(Stored data entries)
..........
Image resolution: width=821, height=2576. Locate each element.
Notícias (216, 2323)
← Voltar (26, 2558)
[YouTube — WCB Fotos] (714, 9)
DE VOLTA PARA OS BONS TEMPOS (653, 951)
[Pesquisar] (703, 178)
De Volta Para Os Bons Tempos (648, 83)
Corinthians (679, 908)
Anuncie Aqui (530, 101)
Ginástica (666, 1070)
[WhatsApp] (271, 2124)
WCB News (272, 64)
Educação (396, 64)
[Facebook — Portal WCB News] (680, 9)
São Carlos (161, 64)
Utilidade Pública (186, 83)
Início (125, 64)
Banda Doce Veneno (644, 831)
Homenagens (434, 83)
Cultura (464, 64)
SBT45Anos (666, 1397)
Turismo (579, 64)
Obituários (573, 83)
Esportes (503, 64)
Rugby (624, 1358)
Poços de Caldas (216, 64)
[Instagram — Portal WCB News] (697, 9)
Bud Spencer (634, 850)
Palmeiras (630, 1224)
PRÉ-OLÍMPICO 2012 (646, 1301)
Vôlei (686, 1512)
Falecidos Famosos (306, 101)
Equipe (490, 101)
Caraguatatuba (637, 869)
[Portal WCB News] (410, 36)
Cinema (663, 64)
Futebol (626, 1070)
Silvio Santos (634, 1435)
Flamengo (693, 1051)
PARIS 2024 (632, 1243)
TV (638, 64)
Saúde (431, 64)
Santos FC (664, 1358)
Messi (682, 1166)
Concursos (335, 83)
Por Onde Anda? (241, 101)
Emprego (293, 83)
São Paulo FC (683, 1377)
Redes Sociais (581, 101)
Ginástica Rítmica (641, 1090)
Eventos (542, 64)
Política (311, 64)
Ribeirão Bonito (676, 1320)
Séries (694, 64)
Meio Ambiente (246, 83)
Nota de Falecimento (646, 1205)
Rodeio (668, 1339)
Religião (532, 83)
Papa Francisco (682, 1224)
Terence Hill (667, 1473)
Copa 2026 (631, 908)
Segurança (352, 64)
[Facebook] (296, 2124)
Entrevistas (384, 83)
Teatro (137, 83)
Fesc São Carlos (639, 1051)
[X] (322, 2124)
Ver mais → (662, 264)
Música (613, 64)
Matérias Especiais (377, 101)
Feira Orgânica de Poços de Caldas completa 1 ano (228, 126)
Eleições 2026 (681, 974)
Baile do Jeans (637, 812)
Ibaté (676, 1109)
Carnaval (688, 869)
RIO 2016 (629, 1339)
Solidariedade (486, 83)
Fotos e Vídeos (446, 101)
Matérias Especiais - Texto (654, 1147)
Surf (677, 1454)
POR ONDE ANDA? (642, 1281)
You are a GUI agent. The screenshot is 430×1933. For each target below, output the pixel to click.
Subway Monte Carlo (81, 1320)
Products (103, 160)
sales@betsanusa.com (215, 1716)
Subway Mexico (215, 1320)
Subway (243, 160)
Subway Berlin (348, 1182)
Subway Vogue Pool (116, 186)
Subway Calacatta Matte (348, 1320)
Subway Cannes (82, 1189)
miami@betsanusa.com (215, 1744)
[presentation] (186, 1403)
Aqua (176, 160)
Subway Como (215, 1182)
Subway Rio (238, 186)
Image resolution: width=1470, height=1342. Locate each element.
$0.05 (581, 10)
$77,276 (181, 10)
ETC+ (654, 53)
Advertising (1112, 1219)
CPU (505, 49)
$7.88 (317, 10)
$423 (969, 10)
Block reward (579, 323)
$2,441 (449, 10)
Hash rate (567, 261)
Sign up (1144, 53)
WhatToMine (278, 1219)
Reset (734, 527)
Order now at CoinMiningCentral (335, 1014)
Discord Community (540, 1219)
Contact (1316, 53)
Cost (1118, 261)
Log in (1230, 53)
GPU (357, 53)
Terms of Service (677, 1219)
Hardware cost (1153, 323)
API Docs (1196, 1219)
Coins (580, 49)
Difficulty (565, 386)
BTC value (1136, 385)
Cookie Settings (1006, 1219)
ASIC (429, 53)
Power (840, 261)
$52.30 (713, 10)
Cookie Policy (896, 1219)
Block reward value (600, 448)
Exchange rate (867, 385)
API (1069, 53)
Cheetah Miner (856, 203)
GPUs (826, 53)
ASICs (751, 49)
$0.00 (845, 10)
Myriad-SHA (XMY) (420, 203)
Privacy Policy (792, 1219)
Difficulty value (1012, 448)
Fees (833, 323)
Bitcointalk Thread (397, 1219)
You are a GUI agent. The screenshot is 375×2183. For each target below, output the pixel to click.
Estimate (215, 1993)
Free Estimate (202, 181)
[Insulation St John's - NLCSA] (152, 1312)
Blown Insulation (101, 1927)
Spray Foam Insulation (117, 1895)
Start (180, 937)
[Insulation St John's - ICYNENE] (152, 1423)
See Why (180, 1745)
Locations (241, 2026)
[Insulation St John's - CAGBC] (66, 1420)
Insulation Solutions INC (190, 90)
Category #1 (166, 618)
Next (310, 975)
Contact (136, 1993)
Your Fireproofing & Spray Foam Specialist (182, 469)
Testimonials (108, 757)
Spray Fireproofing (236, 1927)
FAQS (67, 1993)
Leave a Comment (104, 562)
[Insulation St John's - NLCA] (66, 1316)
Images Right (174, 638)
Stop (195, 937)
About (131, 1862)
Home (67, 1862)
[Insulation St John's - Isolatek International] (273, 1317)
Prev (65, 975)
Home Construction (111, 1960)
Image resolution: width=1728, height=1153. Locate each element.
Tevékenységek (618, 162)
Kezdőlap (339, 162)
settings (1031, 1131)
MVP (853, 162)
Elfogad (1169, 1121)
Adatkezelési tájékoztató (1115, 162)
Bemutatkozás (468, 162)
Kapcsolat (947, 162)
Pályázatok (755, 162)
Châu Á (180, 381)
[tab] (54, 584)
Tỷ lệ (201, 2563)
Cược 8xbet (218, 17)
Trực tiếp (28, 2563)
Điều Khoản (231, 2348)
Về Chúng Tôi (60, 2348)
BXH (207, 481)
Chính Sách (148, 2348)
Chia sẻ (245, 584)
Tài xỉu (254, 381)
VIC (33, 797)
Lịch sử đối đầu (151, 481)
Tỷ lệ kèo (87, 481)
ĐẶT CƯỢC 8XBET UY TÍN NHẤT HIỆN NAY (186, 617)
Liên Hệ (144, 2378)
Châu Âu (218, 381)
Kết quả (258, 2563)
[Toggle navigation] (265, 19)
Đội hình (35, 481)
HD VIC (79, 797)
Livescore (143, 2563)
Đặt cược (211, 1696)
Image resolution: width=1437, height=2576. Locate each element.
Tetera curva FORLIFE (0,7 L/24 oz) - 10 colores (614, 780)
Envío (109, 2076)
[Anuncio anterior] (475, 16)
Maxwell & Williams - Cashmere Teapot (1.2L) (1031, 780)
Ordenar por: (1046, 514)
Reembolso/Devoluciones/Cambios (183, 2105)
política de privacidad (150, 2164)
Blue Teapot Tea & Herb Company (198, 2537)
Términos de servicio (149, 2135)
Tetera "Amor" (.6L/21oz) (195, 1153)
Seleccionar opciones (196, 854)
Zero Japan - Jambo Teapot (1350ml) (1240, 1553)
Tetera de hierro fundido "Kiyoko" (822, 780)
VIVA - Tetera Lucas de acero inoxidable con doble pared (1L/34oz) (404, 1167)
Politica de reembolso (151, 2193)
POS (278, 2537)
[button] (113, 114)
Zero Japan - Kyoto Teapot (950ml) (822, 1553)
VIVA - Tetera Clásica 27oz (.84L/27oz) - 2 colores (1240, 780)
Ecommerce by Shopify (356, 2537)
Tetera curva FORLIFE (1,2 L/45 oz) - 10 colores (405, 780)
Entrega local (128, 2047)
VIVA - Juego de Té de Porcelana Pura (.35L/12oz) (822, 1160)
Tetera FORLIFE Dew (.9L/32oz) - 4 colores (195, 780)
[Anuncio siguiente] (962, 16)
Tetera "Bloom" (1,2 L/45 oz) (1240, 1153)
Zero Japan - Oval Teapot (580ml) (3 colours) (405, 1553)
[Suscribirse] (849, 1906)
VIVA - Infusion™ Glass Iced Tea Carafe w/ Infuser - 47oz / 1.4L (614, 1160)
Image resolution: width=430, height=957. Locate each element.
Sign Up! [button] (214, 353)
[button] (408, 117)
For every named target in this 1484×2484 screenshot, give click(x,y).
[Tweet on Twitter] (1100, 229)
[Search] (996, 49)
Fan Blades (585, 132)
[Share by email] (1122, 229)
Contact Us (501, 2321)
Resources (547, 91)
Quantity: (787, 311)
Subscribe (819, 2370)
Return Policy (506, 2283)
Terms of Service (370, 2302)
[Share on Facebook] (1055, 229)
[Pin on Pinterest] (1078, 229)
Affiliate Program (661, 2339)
..........
Work instruction:
Start with the line above that contains "CPU (505, 49)" and end with the line that contains "FAQS (67, 1993)". Write out those lines exactly, and only those.

Answer to this task:
CPU (505, 49)
$7.88 (317, 10)
$423 (969, 10)
Block reward (579, 323)
$2,441 (449, 10)
Hash rate (567, 261)
Sign up (1144, 53)
WhatToMine (278, 1219)
Reset (734, 527)
Order now at CoinMiningCentral (335, 1014)
Discord Community (540, 1219)
Contact (1316, 53)
Cost (1118, 261)
Log in (1230, 53)
GPU (357, 53)
Terms of Service (677, 1219)
Hardware cost (1153, 323)
API Docs (1196, 1219)
Coins (580, 49)
Difficulty (565, 386)
BTC value (1136, 385)
Cookie Settings (1006, 1219)
ASIC (429, 53)
Power (840, 261)
$52.30 (713, 10)
Cookie Policy (896, 1219)
Block reward value (600, 448)
Exchange rate (867, 385)
API (1069, 53)
Cheetah Miner (856, 203)
GPUs (826, 53)
ASICs (751, 49)
$0.00 (845, 10)
Myriad-SHA (XMY) (420, 203)
Privacy Policy (792, 1219)
Difficulty value (1012, 448)
Fees (833, 323)
Bitcointalk Thread (397, 1219)
You are a GUI agent. The screenshot is 375×2183. For each target below, output the pixel to click.
Estimate (215, 1993)
Free Estimate (202, 181)
[Insulation St John's - NLCSA] (152, 1312)
Blown Insulation (101, 1927)
Spray Foam Insulation (117, 1895)
Start (180, 937)
[Insulation St John's - ICYNENE] (152, 1423)
See Why (180, 1745)
Locations (241, 2026)
[Insulation St John's - CAGBC] (66, 1420)
Insulation Solutions INC (190, 90)
Category #1 (166, 618)
Next (310, 975)
Contact (136, 1993)
Your Fireproofing & Spray Foam Specialist (182, 469)
Testimonials (108, 757)
Spray Fireproofing (236, 1927)
FAQS (67, 1993)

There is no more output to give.